--- START Stored rows ---

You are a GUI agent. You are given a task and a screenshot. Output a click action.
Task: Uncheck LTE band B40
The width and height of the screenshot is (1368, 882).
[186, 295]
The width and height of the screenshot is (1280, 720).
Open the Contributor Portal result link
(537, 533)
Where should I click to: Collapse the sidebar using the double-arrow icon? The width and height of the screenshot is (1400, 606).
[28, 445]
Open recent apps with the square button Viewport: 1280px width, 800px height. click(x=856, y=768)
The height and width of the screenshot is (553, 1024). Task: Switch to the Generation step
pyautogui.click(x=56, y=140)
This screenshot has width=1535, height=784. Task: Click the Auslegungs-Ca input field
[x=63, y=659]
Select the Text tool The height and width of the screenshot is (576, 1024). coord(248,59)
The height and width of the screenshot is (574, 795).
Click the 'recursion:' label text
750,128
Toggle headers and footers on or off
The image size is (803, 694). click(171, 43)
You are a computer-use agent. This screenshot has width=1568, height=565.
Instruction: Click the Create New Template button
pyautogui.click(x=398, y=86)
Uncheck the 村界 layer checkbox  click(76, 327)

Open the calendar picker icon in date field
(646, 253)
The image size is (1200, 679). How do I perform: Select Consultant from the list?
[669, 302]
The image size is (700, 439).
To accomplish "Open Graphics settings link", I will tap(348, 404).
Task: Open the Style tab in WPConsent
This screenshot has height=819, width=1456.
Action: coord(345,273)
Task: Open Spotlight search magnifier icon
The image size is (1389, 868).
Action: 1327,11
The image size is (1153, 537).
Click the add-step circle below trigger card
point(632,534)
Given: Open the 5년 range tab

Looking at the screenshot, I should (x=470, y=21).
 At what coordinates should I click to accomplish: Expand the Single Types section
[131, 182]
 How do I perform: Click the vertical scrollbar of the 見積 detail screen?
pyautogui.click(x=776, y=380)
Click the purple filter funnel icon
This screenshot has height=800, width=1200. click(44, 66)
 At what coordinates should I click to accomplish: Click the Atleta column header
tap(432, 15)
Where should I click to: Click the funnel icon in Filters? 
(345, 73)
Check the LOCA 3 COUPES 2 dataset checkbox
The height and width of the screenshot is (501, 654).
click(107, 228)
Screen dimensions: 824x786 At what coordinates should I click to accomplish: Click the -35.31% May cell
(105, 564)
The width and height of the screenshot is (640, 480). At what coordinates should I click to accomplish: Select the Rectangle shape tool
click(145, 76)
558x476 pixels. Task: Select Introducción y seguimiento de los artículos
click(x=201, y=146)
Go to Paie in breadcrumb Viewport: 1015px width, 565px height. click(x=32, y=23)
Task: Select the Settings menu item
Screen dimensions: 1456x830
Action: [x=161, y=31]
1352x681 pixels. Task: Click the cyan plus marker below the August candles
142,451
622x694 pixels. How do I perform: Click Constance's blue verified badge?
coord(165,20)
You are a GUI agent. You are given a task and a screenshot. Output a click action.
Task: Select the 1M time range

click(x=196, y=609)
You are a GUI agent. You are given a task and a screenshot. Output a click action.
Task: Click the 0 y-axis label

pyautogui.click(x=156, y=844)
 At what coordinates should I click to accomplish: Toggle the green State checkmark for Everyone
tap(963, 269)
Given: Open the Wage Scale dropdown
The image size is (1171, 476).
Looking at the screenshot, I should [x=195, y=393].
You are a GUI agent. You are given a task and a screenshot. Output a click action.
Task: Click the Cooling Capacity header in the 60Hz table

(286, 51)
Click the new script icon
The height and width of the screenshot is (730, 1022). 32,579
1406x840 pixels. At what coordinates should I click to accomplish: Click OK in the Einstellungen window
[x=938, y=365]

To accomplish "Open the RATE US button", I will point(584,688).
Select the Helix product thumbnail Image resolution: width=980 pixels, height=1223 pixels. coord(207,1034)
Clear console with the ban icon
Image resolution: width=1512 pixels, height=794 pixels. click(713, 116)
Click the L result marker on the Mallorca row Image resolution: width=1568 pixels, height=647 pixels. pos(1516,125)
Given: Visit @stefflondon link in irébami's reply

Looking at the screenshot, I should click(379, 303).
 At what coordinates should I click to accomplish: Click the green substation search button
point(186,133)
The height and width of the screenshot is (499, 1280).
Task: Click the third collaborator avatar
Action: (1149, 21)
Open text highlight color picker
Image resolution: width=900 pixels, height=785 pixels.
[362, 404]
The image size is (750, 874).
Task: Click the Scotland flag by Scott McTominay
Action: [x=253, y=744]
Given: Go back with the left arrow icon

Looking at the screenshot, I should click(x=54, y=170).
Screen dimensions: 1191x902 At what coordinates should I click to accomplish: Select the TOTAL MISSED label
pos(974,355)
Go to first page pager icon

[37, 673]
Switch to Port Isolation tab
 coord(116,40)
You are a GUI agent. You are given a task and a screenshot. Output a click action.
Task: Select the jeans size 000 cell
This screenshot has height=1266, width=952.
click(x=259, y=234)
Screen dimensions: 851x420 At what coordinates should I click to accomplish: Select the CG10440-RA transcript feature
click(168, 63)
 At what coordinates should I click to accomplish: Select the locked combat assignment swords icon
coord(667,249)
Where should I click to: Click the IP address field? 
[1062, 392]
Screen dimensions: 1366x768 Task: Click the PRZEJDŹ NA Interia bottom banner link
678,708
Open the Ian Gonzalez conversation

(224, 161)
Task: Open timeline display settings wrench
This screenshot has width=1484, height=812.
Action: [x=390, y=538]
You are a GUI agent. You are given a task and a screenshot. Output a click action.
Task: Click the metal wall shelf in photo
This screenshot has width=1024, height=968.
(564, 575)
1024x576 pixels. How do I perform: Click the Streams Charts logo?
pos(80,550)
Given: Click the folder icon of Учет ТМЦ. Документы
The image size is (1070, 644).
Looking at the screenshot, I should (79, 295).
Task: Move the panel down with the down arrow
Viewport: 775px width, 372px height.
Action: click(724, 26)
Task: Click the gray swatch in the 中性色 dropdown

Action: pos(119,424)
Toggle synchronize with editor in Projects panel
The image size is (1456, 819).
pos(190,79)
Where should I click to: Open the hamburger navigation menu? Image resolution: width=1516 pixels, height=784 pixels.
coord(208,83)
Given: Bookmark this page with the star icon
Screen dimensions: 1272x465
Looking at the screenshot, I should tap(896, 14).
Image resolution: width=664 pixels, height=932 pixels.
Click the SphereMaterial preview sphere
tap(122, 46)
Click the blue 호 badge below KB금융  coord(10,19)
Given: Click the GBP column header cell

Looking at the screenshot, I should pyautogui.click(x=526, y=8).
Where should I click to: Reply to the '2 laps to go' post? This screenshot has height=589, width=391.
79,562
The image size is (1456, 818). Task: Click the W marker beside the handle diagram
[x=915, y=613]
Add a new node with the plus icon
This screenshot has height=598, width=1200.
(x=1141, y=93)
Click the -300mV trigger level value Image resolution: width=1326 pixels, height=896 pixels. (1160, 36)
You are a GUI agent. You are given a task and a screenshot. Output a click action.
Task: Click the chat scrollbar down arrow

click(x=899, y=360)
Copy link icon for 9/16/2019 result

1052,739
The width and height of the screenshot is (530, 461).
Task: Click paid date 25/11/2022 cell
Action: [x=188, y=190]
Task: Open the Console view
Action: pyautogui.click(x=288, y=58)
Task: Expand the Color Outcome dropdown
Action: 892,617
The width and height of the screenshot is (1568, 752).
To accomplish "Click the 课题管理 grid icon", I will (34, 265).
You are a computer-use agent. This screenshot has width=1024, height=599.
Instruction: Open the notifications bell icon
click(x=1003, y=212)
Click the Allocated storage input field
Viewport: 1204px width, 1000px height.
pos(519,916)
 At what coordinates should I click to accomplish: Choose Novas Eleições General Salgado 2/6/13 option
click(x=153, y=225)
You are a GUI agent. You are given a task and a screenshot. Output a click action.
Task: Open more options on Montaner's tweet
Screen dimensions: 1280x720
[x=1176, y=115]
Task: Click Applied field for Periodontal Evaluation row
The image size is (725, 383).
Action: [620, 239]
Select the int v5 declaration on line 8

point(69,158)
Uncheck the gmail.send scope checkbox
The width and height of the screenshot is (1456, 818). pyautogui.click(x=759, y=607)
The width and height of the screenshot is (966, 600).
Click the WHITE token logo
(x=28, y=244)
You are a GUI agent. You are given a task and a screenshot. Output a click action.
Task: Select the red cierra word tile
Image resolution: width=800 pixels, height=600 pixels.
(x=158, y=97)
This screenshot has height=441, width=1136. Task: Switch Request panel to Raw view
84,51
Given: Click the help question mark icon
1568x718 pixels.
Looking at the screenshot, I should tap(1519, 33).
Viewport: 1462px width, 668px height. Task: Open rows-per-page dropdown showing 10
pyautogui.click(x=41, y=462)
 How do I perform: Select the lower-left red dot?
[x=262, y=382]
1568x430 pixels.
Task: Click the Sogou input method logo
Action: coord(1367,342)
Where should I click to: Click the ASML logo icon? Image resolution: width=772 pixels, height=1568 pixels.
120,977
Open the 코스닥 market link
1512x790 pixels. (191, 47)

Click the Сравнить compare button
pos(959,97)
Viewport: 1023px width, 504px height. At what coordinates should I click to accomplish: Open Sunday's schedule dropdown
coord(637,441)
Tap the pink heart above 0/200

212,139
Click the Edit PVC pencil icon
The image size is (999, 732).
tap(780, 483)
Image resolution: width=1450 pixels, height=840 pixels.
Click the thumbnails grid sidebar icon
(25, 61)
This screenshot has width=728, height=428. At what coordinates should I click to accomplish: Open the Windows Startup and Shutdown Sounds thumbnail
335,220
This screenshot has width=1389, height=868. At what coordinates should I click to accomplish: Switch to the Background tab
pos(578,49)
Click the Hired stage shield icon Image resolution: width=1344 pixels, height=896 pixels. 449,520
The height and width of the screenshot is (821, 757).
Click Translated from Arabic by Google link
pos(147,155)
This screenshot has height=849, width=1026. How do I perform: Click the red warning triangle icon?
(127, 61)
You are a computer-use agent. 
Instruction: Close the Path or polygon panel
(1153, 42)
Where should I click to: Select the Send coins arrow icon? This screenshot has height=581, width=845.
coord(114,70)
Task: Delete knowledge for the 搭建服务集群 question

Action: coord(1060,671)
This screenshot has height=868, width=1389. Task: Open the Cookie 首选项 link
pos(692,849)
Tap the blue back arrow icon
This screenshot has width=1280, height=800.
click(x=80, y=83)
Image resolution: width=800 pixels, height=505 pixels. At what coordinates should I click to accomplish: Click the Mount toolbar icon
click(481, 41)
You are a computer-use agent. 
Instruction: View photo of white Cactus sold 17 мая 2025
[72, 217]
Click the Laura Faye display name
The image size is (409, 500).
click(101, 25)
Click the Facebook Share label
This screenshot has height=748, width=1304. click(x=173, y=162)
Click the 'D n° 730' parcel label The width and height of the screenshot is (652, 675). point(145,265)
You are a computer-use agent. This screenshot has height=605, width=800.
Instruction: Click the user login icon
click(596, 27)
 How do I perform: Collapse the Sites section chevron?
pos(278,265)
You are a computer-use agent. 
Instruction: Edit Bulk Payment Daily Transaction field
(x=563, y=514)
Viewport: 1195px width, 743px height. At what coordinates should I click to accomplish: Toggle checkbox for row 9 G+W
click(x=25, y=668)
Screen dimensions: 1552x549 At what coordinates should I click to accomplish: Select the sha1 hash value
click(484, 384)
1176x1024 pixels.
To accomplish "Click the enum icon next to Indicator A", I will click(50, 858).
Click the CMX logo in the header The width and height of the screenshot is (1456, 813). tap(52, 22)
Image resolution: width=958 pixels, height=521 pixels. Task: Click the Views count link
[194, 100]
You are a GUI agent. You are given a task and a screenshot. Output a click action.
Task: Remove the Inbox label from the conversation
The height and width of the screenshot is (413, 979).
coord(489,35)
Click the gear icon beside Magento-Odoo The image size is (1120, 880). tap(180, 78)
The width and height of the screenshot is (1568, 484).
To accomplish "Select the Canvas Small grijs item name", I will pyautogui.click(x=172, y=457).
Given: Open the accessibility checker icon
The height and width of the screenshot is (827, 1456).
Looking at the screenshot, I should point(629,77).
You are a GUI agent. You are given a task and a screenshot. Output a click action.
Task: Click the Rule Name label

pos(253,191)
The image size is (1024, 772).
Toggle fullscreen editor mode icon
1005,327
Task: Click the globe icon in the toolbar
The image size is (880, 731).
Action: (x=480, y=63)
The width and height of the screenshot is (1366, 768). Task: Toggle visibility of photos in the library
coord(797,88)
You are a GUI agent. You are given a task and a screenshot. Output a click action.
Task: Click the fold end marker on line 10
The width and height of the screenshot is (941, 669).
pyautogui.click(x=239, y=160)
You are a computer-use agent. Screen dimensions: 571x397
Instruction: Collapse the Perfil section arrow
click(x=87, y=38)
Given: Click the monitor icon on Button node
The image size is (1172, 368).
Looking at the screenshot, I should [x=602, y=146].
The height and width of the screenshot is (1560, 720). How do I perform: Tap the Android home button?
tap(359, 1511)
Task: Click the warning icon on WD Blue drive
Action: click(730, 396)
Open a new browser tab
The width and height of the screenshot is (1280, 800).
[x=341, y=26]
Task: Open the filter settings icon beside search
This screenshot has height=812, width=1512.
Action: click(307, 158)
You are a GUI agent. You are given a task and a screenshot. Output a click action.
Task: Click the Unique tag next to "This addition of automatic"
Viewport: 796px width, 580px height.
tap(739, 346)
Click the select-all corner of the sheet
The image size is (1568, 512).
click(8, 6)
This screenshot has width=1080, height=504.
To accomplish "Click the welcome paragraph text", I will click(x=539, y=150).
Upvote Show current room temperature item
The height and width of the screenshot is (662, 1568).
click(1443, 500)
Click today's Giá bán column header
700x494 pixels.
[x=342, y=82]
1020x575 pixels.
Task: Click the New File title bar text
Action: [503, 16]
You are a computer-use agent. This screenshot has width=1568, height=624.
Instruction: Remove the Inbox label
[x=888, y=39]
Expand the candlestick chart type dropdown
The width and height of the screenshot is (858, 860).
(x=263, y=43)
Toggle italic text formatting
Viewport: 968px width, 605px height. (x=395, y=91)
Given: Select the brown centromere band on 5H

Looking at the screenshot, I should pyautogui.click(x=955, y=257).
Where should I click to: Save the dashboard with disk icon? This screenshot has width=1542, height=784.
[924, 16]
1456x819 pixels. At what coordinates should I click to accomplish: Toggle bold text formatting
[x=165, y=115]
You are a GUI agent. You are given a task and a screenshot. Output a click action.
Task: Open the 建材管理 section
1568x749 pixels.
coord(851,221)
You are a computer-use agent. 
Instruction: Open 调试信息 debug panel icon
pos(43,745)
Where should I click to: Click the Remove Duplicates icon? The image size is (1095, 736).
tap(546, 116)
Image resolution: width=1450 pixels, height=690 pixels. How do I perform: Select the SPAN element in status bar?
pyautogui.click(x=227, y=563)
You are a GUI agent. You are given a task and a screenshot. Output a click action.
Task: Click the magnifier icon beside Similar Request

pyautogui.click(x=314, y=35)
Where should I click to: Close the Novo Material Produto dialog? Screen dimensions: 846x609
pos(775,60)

--- END Stored rows ---

**What to do:**
Update the data from the line containing "The height and width of the screenshot is (821, 757)." through the line containing "Click the CMX", inclusive, by replacing "computer-use agent" with "GUI agent" and leaving everything else unchanged. Return only those lines.

**Final result:**
The height and width of the screenshot is (821, 757).
Click Translated from Arabic by Google link
pos(147,155)
This screenshot has height=849, width=1026. How do I perform: Click the red warning triangle icon?
(127, 61)
You are a GUI agent. 
Instruction: Close the Path or polygon panel
(1153, 42)
Where should I click to: Select the Send coins arrow icon? This screenshot has height=581, width=845.
coord(114,70)
Task: Delete knowledge for the 搭建服务集群 question

Action: coord(1060,671)
This screenshot has height=868, width=1389. Task: Open the Cookie 首选项 link
pos(692,849)
Tap the blue back arrow icon
This screenshot has width=1280, height=800.
click(x=80, y=83)
Image resolution: width=800 pixels, height=505 pixels. At what coordinates should I click to accomplish: Click the Mount toolbar icon
click(481, 41)
You are a GUI agent. 
Instruction: View photo of white Cactus sold 17 мая 2025
[72, 217]
Click the Laura Faye display name
The image size is (409, 500).
click(101, 25)
Click the Facebook Share label
This screenshot has height=748, width=1304. click(x=173, y=162)
Click the 'D n° 730' parcel label The width and height of the screenshot is (652, 675). point(145,265)
You are a GUI agent. This screenshot has height=605, width=800.
Instruction: Click the user login icon
click(596, 27)
 How do I perform: Collapse the Sites section chevron?
pos(278,265)
You are a GUI agent. 
Instruction: Edit Bulk Payment Daily Transaction field
(x=563, y=514)
Viewport: 1195px width, 743px height. At what coordinates should I click to accomplish: Toggle checkbox for row 9 G+W
click(x=25, y=668)
Screen dimensions: 1552x549 At what coordinates should I click to accomplish: Select the sha1 hash value
click(484, 384)
1176x1024 pixels.
To accomplish "Click the enum icon next to Indicator A", I will click(50, 858).
Click the CMX logo in the header The width and height of the screenshot is (1456, 813). tap(52, 22)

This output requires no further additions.